Input records.
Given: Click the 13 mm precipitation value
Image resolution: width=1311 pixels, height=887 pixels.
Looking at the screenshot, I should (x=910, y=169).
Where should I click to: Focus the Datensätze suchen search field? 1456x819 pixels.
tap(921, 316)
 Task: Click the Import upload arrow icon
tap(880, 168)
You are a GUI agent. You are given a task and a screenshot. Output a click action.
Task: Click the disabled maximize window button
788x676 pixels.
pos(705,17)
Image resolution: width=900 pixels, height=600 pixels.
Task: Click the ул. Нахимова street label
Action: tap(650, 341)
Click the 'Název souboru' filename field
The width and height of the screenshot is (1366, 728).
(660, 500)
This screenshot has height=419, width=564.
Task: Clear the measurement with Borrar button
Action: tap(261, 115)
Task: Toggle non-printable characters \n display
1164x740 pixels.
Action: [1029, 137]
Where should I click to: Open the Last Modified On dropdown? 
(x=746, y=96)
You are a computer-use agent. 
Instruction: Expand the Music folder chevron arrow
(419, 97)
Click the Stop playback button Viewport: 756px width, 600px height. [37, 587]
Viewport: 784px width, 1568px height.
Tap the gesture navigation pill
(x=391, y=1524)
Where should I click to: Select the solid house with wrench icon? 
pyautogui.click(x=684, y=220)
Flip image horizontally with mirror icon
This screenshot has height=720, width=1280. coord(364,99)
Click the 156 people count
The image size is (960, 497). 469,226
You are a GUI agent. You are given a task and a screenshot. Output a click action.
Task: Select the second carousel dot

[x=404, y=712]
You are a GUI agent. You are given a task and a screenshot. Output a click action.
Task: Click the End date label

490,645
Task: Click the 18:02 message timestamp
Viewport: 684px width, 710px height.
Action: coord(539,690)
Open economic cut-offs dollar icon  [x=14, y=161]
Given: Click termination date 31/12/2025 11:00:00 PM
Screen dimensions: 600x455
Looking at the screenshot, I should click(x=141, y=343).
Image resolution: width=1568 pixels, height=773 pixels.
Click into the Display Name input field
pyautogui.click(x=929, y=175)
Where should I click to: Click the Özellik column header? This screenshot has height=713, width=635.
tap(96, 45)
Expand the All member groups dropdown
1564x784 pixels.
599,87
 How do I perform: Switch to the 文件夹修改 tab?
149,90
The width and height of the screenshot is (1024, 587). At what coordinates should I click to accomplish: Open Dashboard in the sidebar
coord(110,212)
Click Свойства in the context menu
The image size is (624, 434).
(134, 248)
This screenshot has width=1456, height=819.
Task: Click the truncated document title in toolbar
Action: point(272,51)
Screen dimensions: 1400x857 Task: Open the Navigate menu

Exercise. Each entry needs to be written out again, exactly as given.

Exercise response.
Given: Click the 13 mm precipitation value
Image resolution: width=1311 pixels, height=887 pixels.
Looking at the screenshot, I should (x=910, y=169).
Where should I click to: Focus the Datensätze suchen search field? 1456x819 pixels.
tap(921, 316)
 Task: Click the Import upload arrow icon
tap(880, 168)
You are a GUI agent. You are given a task and a screenshot. Output a click action.
Task: Click the disabled maximize window button
788x676 pixels.
pos(705,17)
Image resolution: width=900 pixels, height=600 pixels.
Task: Click the ул. Нахимова street label
Action: tap(650, 341)
Click the 'Název souboru' filename field
The width and height of the screenshot is (1366, 728).
(660, 500)
This screenshot has height=419, width=564.
Task: Clear the measurement with Borrar button
Action: tap(261, 115)
Task: Toggle non-printable characters \n display
1164x740 pixels.
Action: [1029, 137]
Where should I click to: Open the Last Modified On dropdown? 
(x=746, y=96)
You are a computer-use agent. 
Instruction: Expand the Music folder chevron arrow
(419, 97)
Click the Stop playback button Viewport: 756px width, 600px height. [37, 587]
Viewport: 784px width, 1568px height.
Tap the gesture navigation pill
(x=391, y=1524)
Where should I click to: Select the solid house with wrench icon? 
pyautogui.click(x=684, y=220)
Flip image horizontally with mirror icon
This screenshot has height=720, width=1280. coord(364,99)
Click the 156 people count
The image size is (960, 497). 469,226
You are a GUI agent. You are given a task and a screenshot. Output a click action.
Task: Select the second carousel dot

[x=404, y=712]
You are a GUI agent. You are given a task and a screenshot. Output a click action.
Task: Click the End date label

490,645
Task: Click the 18:02 message timestamp
Viewport: 684px width, 710px height.
Action: coord(539,690)
Open economic cut-offs dollar icon  [x=14, y=161]
Given: Click termination date 31/12/2025 11:00:00 PM
Screen dimensions: 600x455
Looking at the screenshot, I should click(x=141, y=343).
Image resolution: width=1568 pixels, height=773 pixels.
Click into the Display Name input field
pyautogui.click(x=929, y=175)
Where should I click to: Click the Özellik column header? This screenshot has height=713, width=635.
tap(96, 45)
Expand the All member groups dropdown
1564x784 pixels.
599,87
 How do I perform: Switch to the 文件夹修改 tab?
149,90
The width and height of the screenshot is (1024, 587). At what coordinates should I click to accomplish: Open Dashboard in the sidebar
coord(110,212)
Click Свойства in the context menu
The image size is (624, 434).
(134, 248)
This screenshot has width=1456, height=819.
Task: Click the truncated document title in toolbar
Action: point(272,51)
Screen dimensions: 1400x857 Task: Open the Navigate menu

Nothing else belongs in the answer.